MATERIAL SHOWN below:
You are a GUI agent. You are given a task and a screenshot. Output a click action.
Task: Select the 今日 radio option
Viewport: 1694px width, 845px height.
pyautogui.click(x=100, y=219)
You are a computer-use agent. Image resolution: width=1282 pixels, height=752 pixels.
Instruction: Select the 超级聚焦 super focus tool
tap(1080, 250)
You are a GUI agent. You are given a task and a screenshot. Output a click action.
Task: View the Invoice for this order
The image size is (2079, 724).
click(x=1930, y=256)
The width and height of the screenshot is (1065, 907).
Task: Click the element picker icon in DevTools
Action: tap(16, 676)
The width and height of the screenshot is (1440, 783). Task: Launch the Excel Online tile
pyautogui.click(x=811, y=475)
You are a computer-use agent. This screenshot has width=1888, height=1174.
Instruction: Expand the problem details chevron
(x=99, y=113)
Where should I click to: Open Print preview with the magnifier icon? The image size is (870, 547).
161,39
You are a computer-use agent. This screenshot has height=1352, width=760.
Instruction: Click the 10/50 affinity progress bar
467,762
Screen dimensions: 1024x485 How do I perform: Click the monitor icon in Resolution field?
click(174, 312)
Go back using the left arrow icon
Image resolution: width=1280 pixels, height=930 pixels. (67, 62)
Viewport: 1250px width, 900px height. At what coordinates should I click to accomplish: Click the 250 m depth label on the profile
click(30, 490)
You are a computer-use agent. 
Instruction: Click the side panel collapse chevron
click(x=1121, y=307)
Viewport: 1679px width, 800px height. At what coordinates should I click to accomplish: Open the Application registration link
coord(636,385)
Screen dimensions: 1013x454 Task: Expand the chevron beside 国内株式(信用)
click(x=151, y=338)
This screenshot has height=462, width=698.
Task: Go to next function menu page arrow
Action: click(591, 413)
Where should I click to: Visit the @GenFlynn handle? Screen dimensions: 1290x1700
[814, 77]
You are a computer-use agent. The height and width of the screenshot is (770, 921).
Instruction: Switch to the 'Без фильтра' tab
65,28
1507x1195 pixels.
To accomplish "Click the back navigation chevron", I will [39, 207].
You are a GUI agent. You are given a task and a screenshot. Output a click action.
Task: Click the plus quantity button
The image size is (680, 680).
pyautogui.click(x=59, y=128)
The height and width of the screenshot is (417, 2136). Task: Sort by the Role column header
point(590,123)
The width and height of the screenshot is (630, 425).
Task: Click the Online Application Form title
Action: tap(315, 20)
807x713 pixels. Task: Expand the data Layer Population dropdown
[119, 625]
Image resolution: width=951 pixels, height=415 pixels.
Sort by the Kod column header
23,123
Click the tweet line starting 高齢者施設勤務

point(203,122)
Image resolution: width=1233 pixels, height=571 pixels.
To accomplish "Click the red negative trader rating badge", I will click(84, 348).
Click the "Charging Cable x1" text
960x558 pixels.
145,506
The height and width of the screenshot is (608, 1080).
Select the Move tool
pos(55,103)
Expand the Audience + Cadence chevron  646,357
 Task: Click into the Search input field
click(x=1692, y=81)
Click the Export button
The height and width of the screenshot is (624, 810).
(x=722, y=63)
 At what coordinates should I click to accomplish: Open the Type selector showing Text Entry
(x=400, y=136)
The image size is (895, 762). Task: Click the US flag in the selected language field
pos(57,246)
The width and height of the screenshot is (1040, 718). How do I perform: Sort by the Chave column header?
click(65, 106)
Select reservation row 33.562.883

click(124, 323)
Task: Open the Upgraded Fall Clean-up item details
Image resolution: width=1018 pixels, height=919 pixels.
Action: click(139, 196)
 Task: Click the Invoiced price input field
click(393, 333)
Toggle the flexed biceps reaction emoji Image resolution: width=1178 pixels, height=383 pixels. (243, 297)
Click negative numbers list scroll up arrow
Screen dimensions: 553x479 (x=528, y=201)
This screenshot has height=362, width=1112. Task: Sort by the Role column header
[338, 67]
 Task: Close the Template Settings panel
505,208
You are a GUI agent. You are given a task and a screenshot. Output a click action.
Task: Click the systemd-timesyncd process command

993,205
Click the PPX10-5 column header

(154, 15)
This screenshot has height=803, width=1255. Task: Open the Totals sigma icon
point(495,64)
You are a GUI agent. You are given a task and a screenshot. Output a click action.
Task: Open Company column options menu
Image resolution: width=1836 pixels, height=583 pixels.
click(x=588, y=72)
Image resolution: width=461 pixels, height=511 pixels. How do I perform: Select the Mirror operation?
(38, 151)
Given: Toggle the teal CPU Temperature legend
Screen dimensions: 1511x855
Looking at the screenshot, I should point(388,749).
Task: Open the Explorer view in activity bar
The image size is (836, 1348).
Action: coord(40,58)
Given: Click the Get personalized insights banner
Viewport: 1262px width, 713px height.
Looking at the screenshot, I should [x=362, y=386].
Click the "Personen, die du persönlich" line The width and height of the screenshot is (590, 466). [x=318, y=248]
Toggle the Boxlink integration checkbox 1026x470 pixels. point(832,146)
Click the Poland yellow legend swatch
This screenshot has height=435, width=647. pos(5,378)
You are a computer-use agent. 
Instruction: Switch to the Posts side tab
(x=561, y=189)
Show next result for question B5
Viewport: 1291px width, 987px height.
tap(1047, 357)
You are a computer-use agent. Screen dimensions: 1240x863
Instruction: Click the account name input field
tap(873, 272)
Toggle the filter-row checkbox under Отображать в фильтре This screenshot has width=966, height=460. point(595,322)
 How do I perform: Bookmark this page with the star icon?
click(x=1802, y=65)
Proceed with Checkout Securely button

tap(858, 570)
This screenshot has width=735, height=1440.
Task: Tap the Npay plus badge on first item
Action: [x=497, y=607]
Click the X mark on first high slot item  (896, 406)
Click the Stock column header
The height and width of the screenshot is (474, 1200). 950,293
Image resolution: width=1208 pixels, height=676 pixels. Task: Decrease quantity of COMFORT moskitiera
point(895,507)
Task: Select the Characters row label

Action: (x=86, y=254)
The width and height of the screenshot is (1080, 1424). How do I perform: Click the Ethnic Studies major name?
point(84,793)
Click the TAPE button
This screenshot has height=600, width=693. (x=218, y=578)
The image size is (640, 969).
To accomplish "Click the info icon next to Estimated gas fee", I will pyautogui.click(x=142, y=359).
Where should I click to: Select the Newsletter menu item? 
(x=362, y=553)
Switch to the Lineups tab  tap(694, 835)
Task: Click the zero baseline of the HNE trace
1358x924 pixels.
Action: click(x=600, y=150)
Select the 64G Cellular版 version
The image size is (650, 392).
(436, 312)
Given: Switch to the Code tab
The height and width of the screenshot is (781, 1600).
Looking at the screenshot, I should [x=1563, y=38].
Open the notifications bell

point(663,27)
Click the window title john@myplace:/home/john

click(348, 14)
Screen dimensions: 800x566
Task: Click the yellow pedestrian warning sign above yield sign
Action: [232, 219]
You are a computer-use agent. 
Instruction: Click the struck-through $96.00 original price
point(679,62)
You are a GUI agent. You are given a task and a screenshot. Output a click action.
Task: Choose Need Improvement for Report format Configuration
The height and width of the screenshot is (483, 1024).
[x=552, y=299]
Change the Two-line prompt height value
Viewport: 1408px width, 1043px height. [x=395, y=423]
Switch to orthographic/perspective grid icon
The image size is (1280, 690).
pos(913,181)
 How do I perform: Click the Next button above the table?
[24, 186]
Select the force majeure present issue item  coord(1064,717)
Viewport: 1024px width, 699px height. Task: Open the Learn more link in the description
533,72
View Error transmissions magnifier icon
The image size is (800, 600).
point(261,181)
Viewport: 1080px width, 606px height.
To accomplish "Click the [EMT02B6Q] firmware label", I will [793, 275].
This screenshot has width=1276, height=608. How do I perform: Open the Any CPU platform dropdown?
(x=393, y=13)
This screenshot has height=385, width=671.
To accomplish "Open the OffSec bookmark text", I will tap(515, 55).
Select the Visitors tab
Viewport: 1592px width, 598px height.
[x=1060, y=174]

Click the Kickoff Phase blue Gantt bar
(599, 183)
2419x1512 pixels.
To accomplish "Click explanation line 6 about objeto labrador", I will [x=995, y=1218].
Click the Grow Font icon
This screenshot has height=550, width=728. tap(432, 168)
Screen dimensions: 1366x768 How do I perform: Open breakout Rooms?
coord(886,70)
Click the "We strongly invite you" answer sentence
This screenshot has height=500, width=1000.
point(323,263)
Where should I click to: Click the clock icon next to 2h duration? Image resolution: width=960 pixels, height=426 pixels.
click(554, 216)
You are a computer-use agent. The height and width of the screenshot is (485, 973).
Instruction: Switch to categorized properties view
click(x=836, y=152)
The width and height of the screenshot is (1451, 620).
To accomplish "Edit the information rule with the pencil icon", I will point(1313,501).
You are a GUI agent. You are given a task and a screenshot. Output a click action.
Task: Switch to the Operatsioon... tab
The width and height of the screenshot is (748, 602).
End of MATERIAL SHOWN.
* ABOUT THIS TASK *
Copy the entries above exactly, but only from the line holding "This screenshot has width=1276, height=608." through the line holding "2419x1512 pixels.", both included.

* RESULT OF THIS TASK *
This screenshot has width=1276, height=608. How do I perform: Open the Any CPU platform dropdown?
(x=393, y=13)
This screenshot has height=385, width=671.
To accomplish "Open the OffSec bookmark text", I will tap(515, 55).
Select the Visitors tab
Viewport: 1592px width, 598px height.
[x=1060, y=174]

Click the Kickoff Phase blue Gantt bar
(599, 183)
2419x1512 pixels.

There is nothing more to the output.